→ What needs to be done: Reproduce precisely the lines of the listing below, starting with the line that contains "This screenshot has width=1288, height=928." and stopping after the line that contains "Viewport: 1400px width, 859px height."; include nothing else.

→ Record set:

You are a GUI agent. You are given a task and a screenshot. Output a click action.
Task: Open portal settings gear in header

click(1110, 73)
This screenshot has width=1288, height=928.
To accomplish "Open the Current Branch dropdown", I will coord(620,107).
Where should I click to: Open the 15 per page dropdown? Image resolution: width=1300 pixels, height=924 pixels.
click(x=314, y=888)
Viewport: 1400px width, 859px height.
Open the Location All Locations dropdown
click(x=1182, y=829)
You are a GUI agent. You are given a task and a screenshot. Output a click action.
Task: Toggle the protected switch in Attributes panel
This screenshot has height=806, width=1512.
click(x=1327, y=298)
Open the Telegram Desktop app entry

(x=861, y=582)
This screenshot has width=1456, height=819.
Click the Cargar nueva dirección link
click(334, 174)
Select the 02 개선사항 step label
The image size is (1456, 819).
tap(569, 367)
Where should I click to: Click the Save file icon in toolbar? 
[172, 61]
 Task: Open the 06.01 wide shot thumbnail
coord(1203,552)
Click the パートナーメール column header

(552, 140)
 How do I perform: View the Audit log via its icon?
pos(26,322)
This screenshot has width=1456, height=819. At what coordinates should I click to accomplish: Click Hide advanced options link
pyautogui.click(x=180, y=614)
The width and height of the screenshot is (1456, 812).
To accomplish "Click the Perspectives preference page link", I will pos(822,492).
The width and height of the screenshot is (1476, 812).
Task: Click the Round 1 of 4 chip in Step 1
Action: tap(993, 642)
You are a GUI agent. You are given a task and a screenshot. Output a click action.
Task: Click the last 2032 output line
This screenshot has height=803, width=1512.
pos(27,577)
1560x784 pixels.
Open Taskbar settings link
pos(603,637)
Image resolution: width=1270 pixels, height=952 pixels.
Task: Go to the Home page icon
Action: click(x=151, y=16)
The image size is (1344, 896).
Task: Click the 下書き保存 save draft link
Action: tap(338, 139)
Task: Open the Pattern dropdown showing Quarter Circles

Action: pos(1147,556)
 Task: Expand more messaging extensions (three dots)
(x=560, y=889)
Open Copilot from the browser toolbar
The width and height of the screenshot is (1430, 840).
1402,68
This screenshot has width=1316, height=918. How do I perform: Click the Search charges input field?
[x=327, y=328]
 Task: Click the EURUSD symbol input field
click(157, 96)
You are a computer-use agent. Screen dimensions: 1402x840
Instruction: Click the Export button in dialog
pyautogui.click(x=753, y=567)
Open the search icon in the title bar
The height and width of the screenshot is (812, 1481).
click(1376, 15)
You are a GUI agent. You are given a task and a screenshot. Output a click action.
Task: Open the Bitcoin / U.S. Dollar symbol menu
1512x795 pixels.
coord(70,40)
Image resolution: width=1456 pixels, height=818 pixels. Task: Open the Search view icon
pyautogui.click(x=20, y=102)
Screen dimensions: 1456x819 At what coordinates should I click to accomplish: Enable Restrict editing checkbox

→ Task response:
This screenshot has width=1288, height=928.
To accomplish "Open the Current Branch dropdown", I will coord(620,107).
Where should I click to: Open the 15 per page dropdown? Image resolution: width=1300 pixels, height=924 pixels.
click(x=314, y=888)
Viewport: 1400px width, 859px height.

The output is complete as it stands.